One layman CLL Support Association member's view of the day (my view that is). Not reviewed by anyone - clearly opinion, all mistakes are mine and mine alone. (Disclaimer over)
A nice meeting location at the Grand Central Hotel, with good space (i.e. not cramped) a well thought out and easy location to find and if you came by train a good one minute’s walk (the long way). Reception was excellent (as always), catering was spot on.
The day consisted of:
1: Discussion groups: normal round tables, a chance to meet others, I especially like this being first, I can't remember if it has been first before. Some nice interactions on our table.
2: Dr Alison McCaig: talk on basics of CLL and living with it & current treatments. I've seen the first part of this or similar five times now and it never fails to surprise me, each time I hear an expert talking I pick up some new facts and yet again several dots were joined for me and my knowledge moved forwards. My how complex a single Lymphocyte is, let alone a whole human. Alison said she'd used standard materials she got off the internet but what is said is really important.
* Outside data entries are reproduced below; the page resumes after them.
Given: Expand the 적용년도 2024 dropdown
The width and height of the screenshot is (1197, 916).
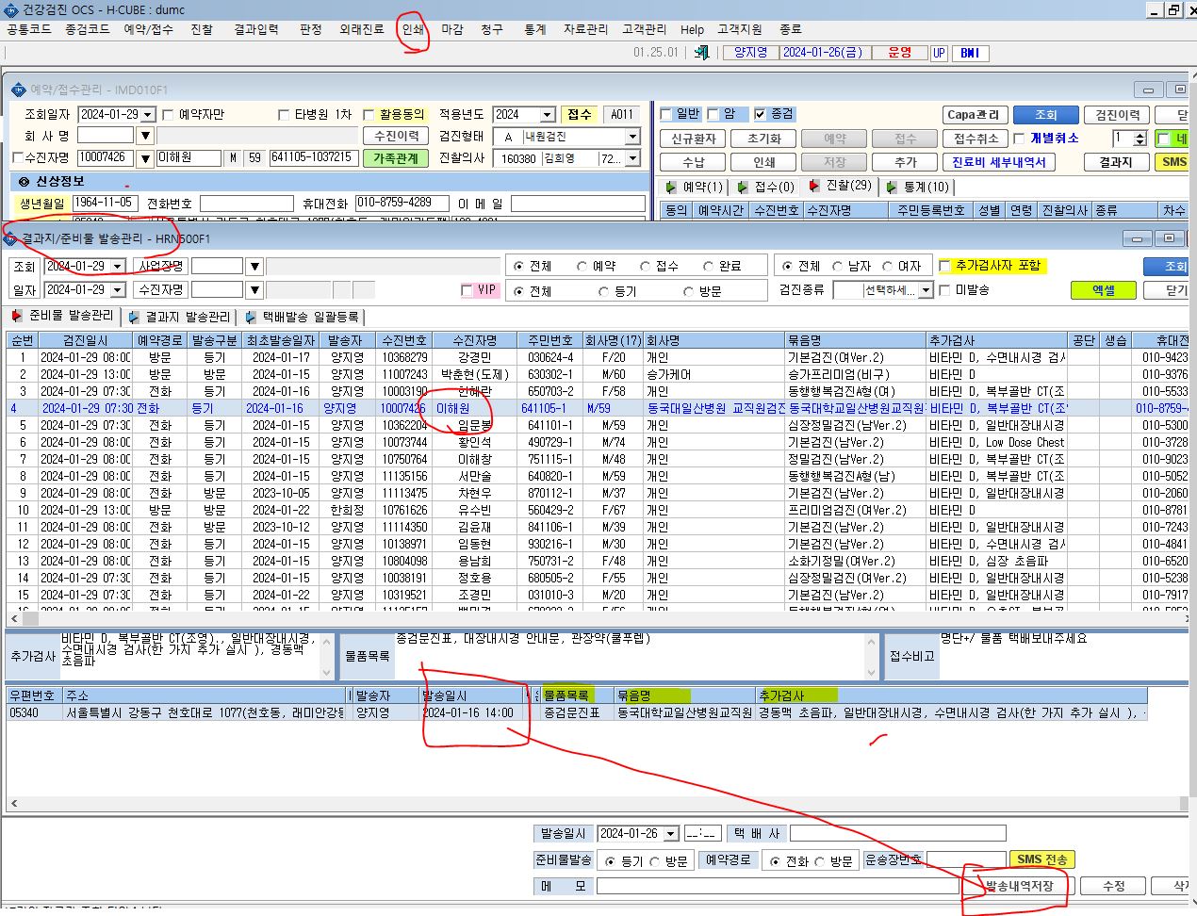Looking at the screenshot, I should point(548,114).
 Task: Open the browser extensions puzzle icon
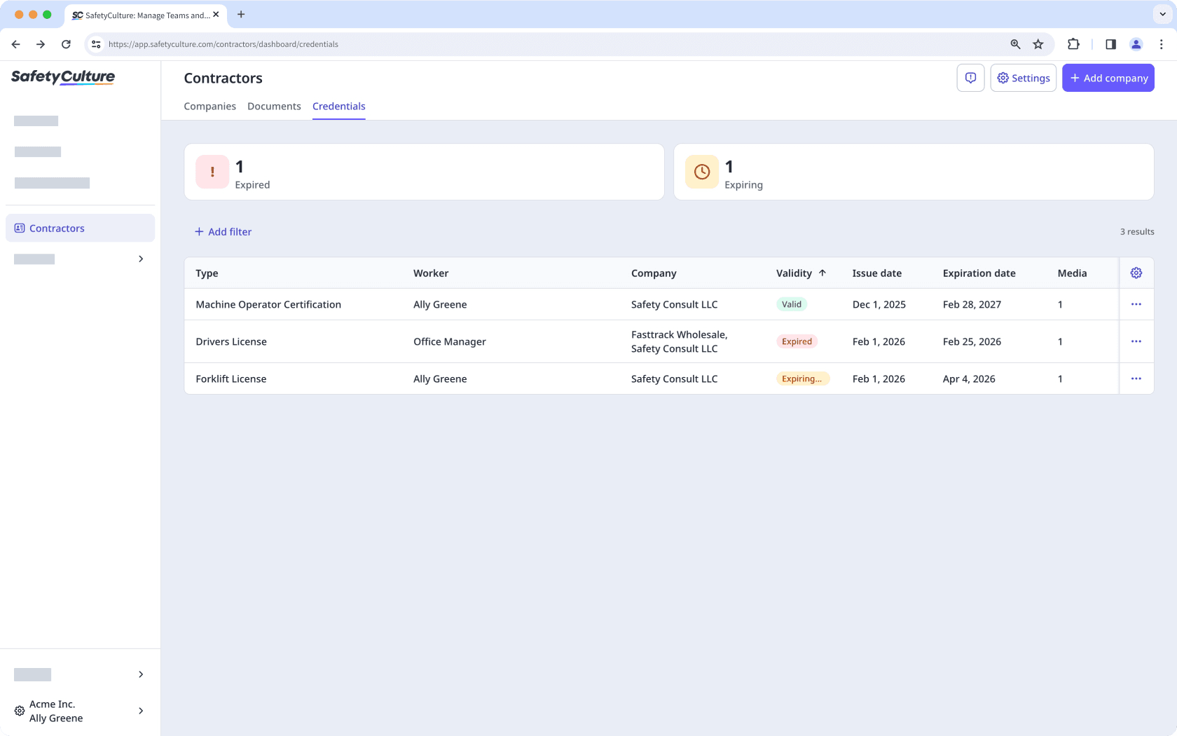coord(1073,44)
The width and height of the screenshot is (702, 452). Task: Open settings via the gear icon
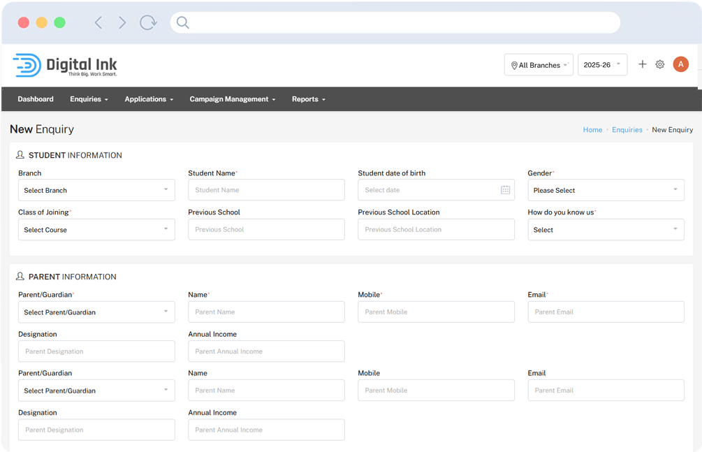660,64
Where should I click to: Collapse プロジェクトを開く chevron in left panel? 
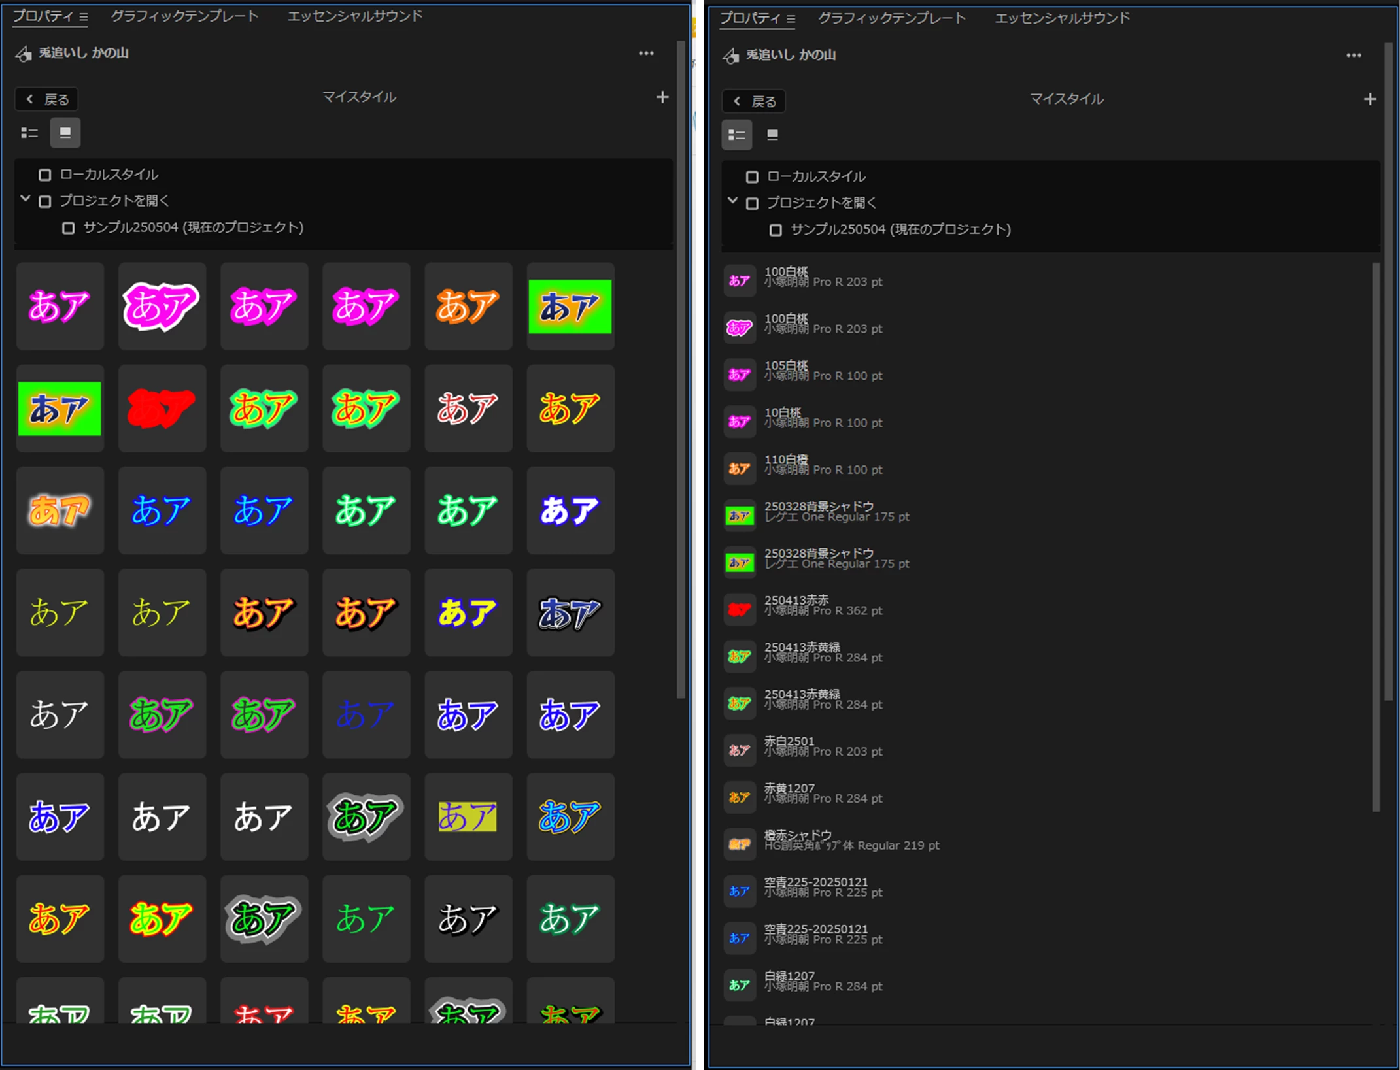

3: Three patients gave their stories: This is interesting because there is no theory, they like most of us have no medical training so speaking in the first person brings a very real and immediate human aspect to what they are saying. Each one was significantly different and all three excellent in their own personal ways. (Sorry, but I'm just not going to bike 400 miles a week!) I wish them all well.
<I did not make a note of the order of the next three>
4: Donna Kelly: Talked about the support provided and what to expect of the support team if you enter a trial.
5: Dr Emilio Cosimo: A researcher, discussed some work he was doing. Now, this was hard to grasp at first due to the technical content. However, it was fascinating once a light bulb clicked in my head. I sought Emilio out after the session and replayed my summary to him to check. This is a non-technical summary of what I think I heard, excuse the misuse of words.
a: Most drugs address apoptosis (programmed cell death) by some means or other.
b: His testing of a 'drug' did not seem to have this effect.
c: After a lot of work what he discovered is it seems to inhibit cell replication.
<opinion - mine> That means you could one day potentially slow down or stop CLL cells multiplying. Which means you might need less of other drugs that tackle apoptosis.
<opinion - mine> I found this really interesting and quite exciting
6: Dr Alison McCaig: Discussed the treatment landscape, that is the new novel treatments that are now just starting to arrive.
7: Q&A: Several questions answered on behalf of CLLSA by Arthur and others by Dr Alison McCaig
I do not believe anything was recorded, however, I believe that Dr McCaig is sending though her presentations once she has checked the acknowledgements on them are complete.
Once again, thank you to Dr McCaig, Dr Cosimo and Donna Kelly for their presentations and to the three patients, thank you for sharing. The final test: with hindsight was this worth the round trip from Buxton - YES, without a shadow of a doubt.